The college’s adherence to its bureaucratic rules often defies common sense. The college will automatically deny the late applications of students who change their minds or are faced with new circumstances that would make a transfer more desirable while simultaneously turning down students on the other campus who applied on time. If the college’s goal is truly to ensure that approximately equal numbers of students transfer in each direction, then it would make sense to grant the requests of the students on both campuses. These rules are designed to make administrators’ lives easier, but they don’t serve the best interests of students, especially in a school of St. John’s College’s small size. Administrators at other colleges have far more complex jobs as they have to deal with the housing and scheduling concerns of an on-campus student population that is constantly fluctuating due to multiple foreign study programs and variable periods of study at the college before graduation. (Some students, due to a combination of advanced placement courses, summer courses, and overloading their schedules, take less than four years to graduate. Other students, due to additional time needed to take all the classes they want, take more than four years to graduate. While some students at St. John’s take time off or go part-time, St. John’s College’s all-required curriculum ensures that the problems of its administration are far smaller than those at most colleges.) Many other colleges, desirous to please their students and to keep attrition rates low, go to great lengths to fulfill students’ wishes, allowing students to freely add and drop classes weeks after the beginning of the semester as long as they are willing to make up the work they missed. Compare the difficulties administrations in other colleges face in assigning different-sized classrooms to competing departments when the final class size is not known for certain until weeks after the class has actually begun with the ease in organizing the schedules in a college with an all-required curriculum. When viewed in the context of how other colleges successfully deal with much more complicated problems, it is entirely unreasonable for the administration to require a nonrefundable 500 dollar deposit and over six month’s notice in order for a student to transfer to the other campus.

It’s not good policy for the administration to compel students to stay at one campus when the students prefer to study on the other campus. Sometimes students even have to remain on one campus precisely because they had a bad experience there. I know one student who transferred to Santa Fe, had a bad year, and was not allowed to transfer back to Annapolis as he received a poor don rag report. (Students who are not in good standing are not allowed to transfer.) I know another student who after being accepted for transfer to Santa Fe was hired for an unusual work opportunity in Annapolis. The administration refused to let him cancel his transfer, so he had to choose between going to Santa Fe and leaving St. John’s in order to keep his job. He decided to go to Santa Fe but found that it wasn’t the place for him. He dropped out a semester later and went to another college.

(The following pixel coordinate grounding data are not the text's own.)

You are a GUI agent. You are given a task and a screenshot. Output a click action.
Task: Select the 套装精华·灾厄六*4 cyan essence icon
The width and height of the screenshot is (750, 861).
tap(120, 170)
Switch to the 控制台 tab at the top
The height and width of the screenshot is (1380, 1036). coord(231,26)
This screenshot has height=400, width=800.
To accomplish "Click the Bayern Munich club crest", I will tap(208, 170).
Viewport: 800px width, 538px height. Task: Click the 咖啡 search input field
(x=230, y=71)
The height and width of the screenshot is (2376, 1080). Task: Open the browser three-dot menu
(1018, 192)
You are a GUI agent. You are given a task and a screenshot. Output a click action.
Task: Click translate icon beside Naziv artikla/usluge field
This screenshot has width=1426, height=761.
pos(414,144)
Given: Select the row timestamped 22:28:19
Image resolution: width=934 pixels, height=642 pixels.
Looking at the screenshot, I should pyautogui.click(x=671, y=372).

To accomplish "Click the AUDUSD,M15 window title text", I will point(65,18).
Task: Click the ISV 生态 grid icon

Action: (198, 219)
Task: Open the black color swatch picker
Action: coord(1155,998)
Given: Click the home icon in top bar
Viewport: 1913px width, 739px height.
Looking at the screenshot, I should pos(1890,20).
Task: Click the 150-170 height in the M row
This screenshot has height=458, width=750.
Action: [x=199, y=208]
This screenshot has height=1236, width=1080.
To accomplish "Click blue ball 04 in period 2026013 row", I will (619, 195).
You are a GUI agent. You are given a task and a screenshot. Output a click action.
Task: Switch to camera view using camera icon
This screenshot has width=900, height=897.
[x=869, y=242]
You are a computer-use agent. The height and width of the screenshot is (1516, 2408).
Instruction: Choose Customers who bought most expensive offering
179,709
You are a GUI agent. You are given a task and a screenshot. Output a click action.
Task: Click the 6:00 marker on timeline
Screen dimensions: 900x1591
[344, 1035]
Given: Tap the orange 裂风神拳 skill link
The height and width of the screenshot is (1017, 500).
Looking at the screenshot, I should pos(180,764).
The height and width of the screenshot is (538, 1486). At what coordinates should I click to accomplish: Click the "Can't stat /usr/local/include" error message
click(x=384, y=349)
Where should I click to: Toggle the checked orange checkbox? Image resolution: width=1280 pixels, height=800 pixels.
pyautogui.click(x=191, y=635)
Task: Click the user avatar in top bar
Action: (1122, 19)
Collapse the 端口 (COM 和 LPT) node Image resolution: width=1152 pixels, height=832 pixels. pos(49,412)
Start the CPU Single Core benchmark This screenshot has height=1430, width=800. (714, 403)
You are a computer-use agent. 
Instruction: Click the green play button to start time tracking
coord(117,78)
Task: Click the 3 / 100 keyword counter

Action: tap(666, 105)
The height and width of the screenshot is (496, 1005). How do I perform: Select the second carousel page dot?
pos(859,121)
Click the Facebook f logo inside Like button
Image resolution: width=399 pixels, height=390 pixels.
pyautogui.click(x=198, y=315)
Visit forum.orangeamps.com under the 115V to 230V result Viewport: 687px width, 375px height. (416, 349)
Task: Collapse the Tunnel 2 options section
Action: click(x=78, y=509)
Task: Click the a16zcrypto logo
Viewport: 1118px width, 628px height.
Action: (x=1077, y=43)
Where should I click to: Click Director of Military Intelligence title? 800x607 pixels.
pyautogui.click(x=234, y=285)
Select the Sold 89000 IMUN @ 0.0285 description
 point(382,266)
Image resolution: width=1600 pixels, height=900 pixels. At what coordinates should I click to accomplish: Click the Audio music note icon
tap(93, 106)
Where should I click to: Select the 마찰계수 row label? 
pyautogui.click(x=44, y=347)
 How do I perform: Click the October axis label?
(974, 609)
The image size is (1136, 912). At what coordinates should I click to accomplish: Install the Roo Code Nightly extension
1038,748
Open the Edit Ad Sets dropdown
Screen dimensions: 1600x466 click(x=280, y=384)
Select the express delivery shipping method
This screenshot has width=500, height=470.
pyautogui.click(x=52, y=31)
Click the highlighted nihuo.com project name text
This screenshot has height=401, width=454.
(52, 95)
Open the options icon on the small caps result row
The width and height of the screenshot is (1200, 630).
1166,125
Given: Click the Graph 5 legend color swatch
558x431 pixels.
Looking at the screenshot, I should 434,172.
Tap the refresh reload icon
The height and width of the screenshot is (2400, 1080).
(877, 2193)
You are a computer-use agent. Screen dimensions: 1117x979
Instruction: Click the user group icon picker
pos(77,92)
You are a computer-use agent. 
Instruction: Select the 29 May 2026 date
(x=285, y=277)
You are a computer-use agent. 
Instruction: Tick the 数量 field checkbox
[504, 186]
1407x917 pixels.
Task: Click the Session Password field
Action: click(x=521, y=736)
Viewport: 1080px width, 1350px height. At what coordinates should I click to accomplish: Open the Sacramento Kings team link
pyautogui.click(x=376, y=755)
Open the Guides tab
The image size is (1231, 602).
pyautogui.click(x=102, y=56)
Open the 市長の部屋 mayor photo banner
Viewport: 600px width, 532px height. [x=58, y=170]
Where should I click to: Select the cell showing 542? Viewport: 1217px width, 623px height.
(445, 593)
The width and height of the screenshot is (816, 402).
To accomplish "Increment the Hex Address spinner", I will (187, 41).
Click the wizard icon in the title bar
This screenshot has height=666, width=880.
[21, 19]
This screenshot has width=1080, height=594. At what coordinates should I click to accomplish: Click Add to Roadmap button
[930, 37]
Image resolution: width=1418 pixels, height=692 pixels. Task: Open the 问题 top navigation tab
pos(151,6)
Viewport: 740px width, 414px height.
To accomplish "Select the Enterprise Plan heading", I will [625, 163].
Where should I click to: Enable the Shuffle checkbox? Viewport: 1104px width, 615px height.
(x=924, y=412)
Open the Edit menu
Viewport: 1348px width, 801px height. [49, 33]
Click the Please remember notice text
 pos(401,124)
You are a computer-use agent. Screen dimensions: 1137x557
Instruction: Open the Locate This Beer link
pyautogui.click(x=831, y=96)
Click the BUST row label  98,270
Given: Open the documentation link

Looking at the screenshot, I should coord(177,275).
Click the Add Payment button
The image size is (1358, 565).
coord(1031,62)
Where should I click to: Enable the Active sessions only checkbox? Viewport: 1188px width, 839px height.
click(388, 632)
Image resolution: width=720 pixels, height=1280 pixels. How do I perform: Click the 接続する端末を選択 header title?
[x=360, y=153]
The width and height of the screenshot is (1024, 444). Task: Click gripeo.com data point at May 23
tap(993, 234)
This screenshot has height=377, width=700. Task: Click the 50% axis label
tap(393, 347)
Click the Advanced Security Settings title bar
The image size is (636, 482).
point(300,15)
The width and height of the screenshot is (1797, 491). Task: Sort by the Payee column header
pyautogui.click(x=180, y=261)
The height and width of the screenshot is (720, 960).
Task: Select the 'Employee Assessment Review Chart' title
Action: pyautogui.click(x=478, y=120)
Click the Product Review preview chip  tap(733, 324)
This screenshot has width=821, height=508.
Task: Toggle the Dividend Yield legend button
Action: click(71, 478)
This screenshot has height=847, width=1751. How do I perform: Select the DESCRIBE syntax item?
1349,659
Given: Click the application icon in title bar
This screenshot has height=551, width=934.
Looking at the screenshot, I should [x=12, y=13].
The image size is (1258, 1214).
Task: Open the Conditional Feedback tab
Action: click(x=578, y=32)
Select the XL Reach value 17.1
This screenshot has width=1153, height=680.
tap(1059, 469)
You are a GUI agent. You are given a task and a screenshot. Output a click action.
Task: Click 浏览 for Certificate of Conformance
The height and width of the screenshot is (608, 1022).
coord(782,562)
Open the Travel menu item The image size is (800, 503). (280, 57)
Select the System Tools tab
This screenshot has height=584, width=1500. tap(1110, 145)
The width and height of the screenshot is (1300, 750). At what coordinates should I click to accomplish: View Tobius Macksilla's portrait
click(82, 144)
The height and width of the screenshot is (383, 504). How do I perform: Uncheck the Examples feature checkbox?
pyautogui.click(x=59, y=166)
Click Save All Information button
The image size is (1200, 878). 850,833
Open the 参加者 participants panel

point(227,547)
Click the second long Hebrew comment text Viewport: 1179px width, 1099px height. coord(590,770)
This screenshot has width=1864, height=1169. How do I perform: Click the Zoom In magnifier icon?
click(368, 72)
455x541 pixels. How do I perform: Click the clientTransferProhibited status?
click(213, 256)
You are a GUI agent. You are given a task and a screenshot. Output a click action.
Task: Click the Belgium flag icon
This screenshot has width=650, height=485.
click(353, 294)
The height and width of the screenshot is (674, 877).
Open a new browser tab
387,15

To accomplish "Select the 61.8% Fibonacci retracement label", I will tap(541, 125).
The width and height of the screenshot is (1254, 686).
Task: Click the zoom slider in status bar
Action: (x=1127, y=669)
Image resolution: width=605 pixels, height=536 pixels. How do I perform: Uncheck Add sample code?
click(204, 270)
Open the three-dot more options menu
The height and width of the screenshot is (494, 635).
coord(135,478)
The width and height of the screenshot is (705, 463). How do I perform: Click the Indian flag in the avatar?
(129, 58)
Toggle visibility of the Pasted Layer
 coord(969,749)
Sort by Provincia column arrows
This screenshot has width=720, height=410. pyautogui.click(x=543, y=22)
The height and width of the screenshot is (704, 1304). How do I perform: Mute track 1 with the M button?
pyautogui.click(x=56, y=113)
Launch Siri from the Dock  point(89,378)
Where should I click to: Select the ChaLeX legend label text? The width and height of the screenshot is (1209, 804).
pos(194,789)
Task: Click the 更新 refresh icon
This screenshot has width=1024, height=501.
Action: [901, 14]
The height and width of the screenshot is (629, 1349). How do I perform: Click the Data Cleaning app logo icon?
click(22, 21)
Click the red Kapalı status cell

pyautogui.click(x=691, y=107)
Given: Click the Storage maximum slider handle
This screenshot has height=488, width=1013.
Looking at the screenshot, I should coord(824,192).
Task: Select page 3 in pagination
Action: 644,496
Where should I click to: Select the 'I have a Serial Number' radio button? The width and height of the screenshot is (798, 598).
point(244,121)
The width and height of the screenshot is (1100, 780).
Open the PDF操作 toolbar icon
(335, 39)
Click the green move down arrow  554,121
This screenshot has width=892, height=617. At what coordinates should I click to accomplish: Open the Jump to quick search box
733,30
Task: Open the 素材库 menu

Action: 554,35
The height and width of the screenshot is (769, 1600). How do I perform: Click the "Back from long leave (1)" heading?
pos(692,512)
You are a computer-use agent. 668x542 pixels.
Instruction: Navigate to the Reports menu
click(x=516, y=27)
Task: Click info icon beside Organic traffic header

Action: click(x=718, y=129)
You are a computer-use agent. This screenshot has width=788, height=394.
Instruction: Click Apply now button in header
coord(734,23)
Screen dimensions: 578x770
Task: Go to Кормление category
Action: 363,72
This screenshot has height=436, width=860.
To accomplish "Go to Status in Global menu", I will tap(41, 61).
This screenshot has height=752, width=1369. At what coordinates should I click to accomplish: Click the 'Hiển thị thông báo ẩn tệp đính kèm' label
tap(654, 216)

Some colleges have adopted a 4-1-4 schedule in which there are two slightly shorter than average semesters and a monthlong term in which students study one course intensely. Perhaps St. John’s should adopt this schedule, modeling the extra term after the preceptorials. Students could take the monthlong class on either campus; in this way, they could have a taste of life on the other campus, and students on each campus would have more of a chance to get to know people who attend the other campus. This would go a long way toward truly making St. John’s one college on two campuses.